Reputation: 41

Extract images from word document using Python

How can i extract images/logo from word document using python and store them in a folder. Following code converts docx to html but it doesn't extract images from the html. Any pointer/suggestion will be of great help.

    profile_path = <file path>
    result=mammoth.convert_to_html( profile_path)
    f = open(profile_path, 'rb')
    b = open(profile_html, 'wb')
    document = mammoth.convert_to_html(f)
    b.write(document.value.encode('utf8'))
    f.close()
    b.close()

Upvotes: 4

Answers (4)

FilipeTavares

Reputation: 63

Look the Alderven's answer at Extract all the images in a docx file using python

The zipfile works for more image formats than the docx2txt. For example, EMF images are not extracted by docx2txt but can be extracted by zipfile.

Upvotes: 1

K J

Reputation: 11877

Native without any lib

To extract the source Images from the docx (which is a variation on a zip file) without distortion or conversion.

shell out to OS and run

tar -m -xf DocxWithImages.docx word/media

You will find the source images Jpeg, PNG WMF or others in the word media folder extracted into a folder of that name. These are the unadulterated source embedment's without scale or crop.
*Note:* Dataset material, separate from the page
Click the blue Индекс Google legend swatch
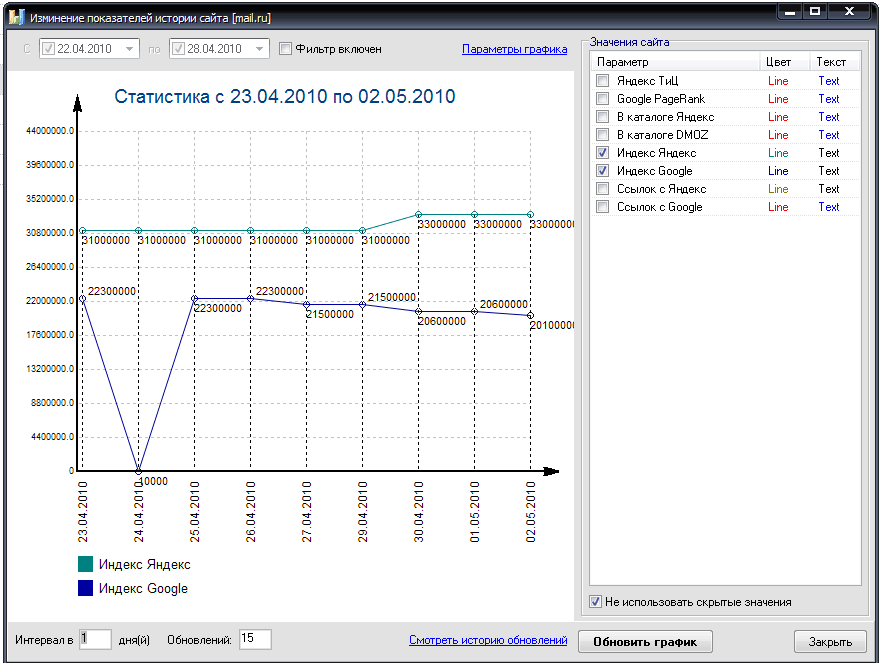Screen dimensions: 879x663 pyautogui.click(x=85, y=589)
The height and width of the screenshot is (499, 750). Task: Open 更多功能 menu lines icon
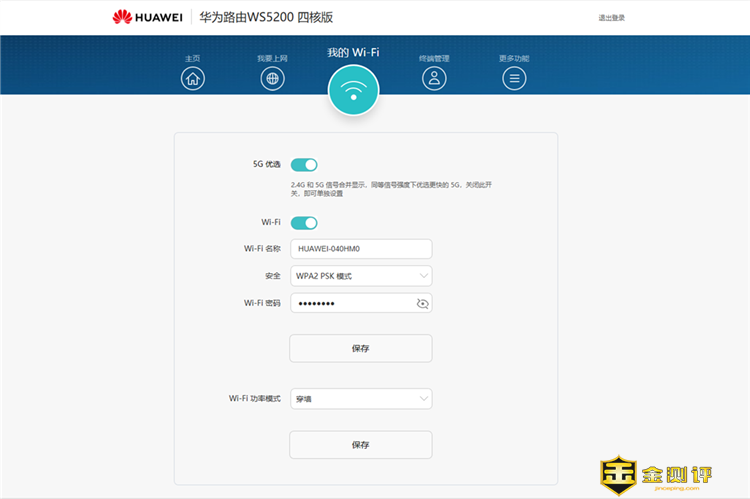tap(514, 79)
You may be surprised that the visible area may be larger then any cropped version used in the docx itself, and thus need to be aware that Word does not always crop images as expected (A source of embarrassing redaction failure)

Upvotes: 3

dataninsight

Reputation: 1343

Extract all the images in a docx file using python

1. Using docxtxt

import docx2txt
#extract text 
text = docx2txt.process(r"filepath_of_docx")
#extract text and write images in Temporary Image directory
text = docx2txt.process(r"filepath_of_docx",r"Temporary_Image_Directory")

2. Using aspose

import aspose.words as aw
# load the Word document
doc = aw.Document(r"filepath")
# retrieve all shapes
shapes = doc.get_child_nodes(aw.NodeType.SHAPE, True)
imageIndex = 0
# loop through shapes
for shape in shapes :
    shape = shape.as_shape()
    if (shape.has_image) :
        # set image file's name
        imageFileName = f"Image.ExportImages.{imageIndex}_{aw.FileFormatUtil.image_type_to_extension(shape.image_data.image_type)}"
        # save image
        shape.image_data.save(imageFileName)
        imageIndex += 1

Upvotes: 1

gabriel capparelli

Reputation: 101

You can use the docx2txt library, it will read your .docx document and export images to a directory you specify (must exist).

!pip install docx2txt
import docx2txt
text = docx2txt.process("/path/your_word_doc.docx", '/home/example/img/')

After execution you will have the images in /home/example/img/ and the variable text will have the document text. They would be named image1.png ... imageN.png in order of appearance.

Note: Word document must be in .docx format.

Upvotes: 2